Michael Coveney of WhatsOnStage.com gave an enthusiastic review, awarding the play five stars, writing that “With this truly remarkable new play, Philip Ridley completes an East End trilogy of siblings and apocalypse – the others were Mercury Fur and Leaves of Glass – that will one day be rated one of the high water marks of British drama in the first decade of this century” adding that the production was “a work of dark fantasy and genius.” Philip Fisher of British Theatre Guide gave a positive review, stating that the play “is the theatrical equivalent of a gigantic Jackson Pollock splatter painting. It is shocking with little surface meaning but is addictive and, to some, inexplicably attractive.” Aleks Sierz for The Stage praised the play, writing that “although the imaginary element of the play is often outrageously cruel and breathtakingly audacious, it is always firmly grounded in the emotional truth of character” and that “it really feels as if Ridley has single-handedly brought white-knuckle excitement and appalling truth back to the new [play]writing scene.”

The Guardian critic Lyn Gardner, though giving a mostly positive review, only awarded the play three stars, saying that it is “not a show for everyone and definitely not for the faint-hearted.” Time Out London gave a mostly positive review remarking that “there is some fine writing here, combined with moments of knuckle-whitening tension” and that the play “evokes the all too recognisable violence and madness of modern Britain.” However, the magazine criticised elements of Ridley's writing, saying that the “script never quite decides whether it's a farce or magical realism” and also added that “[it is] a bit of a mess structurally – as if three separate plays are fighting for attention.”

On seeing the original production actor Ben Whishaw, who had starred in two of Ridley's previous adult plays (Mercury Fur and Leaves of Glass), remarked that It was "extraordinary and very moving.

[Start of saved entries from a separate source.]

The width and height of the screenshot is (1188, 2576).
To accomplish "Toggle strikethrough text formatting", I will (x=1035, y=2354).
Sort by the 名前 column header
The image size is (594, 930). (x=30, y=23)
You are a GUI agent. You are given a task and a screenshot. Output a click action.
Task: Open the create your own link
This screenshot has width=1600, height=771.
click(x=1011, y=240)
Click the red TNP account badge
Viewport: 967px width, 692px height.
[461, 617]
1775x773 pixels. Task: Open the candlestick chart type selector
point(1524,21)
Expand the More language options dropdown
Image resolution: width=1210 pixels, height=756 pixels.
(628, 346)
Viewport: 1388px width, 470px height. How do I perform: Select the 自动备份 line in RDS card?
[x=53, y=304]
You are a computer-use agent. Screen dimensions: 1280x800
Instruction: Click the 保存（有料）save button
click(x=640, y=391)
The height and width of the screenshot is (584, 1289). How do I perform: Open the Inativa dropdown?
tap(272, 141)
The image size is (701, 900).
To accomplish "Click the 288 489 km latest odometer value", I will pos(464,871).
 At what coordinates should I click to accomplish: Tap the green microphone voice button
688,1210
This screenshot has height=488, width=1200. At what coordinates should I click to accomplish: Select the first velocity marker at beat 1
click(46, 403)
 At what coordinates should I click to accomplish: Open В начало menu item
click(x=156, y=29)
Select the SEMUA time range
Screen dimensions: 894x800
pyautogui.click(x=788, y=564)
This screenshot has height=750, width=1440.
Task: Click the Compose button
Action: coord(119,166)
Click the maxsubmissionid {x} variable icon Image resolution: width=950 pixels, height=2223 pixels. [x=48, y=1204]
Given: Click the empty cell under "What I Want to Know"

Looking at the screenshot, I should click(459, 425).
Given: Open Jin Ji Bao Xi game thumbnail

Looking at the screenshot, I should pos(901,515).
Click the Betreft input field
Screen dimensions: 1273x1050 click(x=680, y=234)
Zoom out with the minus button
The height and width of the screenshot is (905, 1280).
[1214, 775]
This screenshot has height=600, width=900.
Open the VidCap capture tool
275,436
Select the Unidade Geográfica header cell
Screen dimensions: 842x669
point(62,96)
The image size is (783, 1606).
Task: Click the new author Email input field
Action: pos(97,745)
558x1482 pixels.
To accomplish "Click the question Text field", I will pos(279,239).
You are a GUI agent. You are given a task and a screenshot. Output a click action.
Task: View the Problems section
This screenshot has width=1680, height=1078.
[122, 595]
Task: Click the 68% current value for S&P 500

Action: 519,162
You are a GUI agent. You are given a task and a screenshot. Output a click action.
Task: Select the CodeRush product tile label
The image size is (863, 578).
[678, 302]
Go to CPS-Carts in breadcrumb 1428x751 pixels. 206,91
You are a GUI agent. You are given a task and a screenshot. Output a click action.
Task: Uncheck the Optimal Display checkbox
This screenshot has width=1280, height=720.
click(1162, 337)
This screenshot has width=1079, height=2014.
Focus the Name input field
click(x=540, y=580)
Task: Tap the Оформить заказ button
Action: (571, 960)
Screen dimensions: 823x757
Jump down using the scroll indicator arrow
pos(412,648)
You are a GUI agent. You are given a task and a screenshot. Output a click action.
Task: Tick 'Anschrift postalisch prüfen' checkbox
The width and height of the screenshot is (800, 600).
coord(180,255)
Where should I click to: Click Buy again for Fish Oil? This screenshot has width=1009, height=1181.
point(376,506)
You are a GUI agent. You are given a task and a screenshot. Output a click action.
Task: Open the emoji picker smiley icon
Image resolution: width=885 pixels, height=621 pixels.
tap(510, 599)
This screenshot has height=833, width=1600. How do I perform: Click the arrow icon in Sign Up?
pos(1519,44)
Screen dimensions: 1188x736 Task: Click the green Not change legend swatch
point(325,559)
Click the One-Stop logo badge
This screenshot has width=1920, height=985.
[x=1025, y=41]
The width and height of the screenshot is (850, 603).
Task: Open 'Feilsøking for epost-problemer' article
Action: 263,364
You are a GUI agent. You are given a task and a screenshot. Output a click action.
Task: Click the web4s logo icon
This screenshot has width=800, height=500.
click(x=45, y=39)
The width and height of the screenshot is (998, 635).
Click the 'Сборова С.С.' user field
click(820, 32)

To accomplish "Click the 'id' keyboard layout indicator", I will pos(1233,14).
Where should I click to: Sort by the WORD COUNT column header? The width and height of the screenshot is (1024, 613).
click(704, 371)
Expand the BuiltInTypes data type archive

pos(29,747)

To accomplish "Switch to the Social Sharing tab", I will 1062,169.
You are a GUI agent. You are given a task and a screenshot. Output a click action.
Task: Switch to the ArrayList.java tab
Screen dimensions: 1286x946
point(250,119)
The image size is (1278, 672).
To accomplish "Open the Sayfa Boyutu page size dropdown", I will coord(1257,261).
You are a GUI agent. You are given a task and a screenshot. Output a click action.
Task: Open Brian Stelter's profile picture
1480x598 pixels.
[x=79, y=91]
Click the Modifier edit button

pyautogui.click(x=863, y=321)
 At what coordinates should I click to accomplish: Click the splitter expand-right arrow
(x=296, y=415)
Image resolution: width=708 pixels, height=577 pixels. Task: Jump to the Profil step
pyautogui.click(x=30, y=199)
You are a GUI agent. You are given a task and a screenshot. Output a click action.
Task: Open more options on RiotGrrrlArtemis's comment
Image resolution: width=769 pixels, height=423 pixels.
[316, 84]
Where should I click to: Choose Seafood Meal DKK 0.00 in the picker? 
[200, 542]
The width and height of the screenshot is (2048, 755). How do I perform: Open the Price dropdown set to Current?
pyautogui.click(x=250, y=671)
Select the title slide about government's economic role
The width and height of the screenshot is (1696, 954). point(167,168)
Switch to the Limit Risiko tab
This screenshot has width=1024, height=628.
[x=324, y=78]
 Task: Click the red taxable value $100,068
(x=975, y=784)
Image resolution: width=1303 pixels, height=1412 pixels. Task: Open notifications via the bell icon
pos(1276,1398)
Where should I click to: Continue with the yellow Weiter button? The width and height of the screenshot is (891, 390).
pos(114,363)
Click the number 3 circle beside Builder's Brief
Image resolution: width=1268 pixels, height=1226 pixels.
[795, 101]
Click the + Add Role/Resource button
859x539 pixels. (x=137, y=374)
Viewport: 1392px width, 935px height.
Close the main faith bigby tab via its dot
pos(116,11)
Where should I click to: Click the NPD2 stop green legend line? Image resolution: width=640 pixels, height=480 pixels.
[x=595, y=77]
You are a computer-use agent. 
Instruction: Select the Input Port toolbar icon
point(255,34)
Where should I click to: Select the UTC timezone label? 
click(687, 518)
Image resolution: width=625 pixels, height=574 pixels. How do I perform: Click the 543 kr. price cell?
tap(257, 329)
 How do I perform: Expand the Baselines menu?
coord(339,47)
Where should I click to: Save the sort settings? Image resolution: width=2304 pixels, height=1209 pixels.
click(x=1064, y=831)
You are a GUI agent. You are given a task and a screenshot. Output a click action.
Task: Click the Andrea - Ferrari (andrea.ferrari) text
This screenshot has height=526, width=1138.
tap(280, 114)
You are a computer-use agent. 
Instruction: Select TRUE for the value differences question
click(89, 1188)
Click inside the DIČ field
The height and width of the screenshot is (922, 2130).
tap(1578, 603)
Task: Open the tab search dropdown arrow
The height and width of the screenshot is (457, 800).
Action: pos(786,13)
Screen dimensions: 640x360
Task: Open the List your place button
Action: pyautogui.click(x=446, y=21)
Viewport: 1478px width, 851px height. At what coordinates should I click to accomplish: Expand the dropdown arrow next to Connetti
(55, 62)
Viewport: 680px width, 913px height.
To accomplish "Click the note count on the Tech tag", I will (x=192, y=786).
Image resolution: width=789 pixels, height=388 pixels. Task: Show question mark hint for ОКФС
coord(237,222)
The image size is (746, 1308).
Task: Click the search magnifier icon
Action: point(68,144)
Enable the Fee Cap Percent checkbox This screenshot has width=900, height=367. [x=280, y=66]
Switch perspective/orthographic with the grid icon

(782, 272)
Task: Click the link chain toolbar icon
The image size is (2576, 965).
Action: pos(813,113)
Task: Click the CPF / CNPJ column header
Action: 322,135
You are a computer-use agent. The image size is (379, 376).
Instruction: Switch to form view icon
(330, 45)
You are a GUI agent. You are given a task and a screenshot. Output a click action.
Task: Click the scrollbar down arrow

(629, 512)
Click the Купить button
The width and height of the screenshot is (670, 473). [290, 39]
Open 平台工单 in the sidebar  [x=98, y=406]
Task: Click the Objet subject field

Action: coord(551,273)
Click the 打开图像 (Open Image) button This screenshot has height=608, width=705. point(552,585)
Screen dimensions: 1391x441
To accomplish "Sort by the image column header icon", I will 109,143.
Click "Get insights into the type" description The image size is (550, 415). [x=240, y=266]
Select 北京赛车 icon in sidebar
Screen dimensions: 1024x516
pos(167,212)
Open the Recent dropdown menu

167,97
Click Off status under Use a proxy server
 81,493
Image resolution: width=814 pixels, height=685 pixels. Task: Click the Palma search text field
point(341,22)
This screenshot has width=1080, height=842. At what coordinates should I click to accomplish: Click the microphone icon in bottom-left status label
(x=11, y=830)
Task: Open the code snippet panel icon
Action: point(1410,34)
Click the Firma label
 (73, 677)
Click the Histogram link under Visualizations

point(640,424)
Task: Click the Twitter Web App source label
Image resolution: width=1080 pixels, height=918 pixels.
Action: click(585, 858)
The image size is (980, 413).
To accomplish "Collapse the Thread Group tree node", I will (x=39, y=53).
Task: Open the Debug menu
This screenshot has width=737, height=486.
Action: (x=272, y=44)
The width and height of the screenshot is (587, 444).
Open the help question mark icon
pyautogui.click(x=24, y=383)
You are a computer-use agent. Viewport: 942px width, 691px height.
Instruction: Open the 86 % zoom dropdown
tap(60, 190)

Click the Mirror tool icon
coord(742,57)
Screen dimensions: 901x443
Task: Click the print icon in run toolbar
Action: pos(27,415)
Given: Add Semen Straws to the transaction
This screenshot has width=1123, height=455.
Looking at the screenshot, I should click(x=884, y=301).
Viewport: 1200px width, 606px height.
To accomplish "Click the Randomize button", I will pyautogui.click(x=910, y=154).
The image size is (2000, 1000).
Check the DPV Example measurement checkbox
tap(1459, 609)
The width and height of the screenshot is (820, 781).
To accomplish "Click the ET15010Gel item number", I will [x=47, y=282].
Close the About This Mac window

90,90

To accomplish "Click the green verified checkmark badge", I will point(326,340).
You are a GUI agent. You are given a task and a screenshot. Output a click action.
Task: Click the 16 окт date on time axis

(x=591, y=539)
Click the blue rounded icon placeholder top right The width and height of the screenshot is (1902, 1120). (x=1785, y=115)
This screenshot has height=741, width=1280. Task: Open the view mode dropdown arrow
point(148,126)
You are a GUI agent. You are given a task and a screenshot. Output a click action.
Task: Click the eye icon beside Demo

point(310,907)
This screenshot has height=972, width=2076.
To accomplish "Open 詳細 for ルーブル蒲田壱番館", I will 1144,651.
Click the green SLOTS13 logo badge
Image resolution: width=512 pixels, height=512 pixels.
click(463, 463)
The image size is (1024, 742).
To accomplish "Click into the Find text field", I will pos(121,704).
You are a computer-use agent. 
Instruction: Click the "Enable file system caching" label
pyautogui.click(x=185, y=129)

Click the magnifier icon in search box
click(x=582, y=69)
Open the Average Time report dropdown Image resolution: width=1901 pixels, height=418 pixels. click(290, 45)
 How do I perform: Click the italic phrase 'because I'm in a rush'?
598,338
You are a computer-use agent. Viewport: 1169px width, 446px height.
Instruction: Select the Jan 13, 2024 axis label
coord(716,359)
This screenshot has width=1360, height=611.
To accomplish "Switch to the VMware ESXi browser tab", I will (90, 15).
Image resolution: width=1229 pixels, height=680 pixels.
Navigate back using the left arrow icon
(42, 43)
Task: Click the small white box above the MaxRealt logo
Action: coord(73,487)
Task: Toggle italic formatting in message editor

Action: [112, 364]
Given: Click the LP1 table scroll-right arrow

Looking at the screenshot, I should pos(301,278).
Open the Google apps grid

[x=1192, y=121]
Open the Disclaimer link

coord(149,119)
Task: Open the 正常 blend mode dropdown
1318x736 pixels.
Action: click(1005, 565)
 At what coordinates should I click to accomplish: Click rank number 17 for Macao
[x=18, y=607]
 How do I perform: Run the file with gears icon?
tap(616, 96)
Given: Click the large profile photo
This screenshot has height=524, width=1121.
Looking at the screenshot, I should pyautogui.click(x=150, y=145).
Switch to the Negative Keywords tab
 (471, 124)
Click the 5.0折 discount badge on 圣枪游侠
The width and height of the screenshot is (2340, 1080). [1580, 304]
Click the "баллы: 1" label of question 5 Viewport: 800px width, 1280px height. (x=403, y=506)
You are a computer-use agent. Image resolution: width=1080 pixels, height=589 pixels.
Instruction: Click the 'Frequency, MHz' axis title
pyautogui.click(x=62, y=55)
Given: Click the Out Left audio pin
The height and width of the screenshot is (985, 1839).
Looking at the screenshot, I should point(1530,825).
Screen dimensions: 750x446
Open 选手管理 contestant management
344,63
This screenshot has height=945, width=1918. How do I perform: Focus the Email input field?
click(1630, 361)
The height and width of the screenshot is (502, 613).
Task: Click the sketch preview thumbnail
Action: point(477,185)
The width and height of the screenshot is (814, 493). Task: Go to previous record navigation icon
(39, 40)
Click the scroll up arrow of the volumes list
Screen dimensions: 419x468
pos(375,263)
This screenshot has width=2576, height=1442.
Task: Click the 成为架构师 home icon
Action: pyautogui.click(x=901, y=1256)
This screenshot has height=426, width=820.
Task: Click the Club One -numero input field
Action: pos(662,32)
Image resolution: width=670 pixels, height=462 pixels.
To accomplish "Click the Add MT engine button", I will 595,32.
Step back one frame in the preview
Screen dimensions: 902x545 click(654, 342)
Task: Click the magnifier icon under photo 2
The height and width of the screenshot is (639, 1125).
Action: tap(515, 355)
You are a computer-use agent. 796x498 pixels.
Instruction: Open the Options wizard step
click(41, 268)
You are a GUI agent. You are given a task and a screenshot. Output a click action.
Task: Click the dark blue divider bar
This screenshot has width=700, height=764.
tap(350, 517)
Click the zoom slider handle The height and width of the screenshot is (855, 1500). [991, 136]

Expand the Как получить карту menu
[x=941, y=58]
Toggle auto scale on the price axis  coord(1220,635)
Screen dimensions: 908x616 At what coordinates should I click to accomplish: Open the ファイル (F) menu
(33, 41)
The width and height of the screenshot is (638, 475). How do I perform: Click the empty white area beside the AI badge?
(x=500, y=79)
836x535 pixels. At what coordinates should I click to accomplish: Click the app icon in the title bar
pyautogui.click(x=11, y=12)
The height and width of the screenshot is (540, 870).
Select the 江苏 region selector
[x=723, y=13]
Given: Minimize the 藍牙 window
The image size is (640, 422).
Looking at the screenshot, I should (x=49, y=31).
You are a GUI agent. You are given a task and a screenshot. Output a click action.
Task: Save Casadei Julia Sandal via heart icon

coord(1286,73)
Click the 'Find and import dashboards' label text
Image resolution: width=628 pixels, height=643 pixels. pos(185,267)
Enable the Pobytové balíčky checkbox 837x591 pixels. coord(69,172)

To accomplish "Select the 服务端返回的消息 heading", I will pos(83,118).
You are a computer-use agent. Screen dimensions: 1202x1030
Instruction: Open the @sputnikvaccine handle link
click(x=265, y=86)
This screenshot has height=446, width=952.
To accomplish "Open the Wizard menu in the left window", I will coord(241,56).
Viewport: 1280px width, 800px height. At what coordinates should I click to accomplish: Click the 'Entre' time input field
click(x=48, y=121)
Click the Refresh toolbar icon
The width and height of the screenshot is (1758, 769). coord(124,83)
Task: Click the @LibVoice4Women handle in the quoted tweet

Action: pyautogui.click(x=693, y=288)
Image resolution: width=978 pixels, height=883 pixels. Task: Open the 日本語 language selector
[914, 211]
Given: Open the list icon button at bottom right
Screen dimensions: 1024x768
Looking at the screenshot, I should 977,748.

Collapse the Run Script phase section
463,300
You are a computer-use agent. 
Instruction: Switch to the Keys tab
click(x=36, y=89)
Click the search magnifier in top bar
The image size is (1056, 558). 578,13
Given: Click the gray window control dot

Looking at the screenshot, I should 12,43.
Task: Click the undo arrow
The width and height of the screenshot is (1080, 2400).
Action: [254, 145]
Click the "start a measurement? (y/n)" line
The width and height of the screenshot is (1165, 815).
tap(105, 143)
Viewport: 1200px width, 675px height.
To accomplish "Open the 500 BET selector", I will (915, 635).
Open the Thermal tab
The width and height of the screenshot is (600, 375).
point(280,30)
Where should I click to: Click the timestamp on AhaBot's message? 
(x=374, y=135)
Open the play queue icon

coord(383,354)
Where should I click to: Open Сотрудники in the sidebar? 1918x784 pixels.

It put me in a kind of trance. I love the way he [Philip Ridley] writes about fantasy, truth, honesty and lies with such courage, passion, humour and poetry. I think he's a true original"

However, the play was not greeted with praise from all reviewers. Writing for the Evening Standard Fiona Mountford gave the play a 1-star review, describing it as "one of the most gratuitously unpleasant works in months, where plot, character and general point all come a distant second behind a long-past-its-sell-by-date desire to shock." She added that "I think Ridley is trying to say that young people today are traumatised and brutalised by the world around them. However, with characters like these, whose emotions and motivations are as random as the movements in a game of pinball, it's impossible to give two hoots about any of it."

Ian Shuttleworth in his prompt corner column for Theatre Record took a dislike to Ridley's use of Lilly's character speaking most of the play in a made-up Middle-Eastern type language, stating that “a character spouting vaguely Middle-Eastern gibberish which is meant to be Arabic prayer is going to be seen with some justification as insulting – not because we're living in sensitive times and need to be politically correct or whatever, but simply because it has all the unsubtlety and laziness of those 1970s TV sitcoms where Europeans or Mexicans were inherently funny simply because they sounded different, and any stereotypical different sounds would do.” He, however, wrote, explaining that he understood that the “character has a point inside the play” but stated that the character “has implications beyond [outside the play’s context]; and I think it's too easy to give the writer a free pass because of claims that he's being bold or challenging” adding that “often [Ridley] doesn't know when to stop.”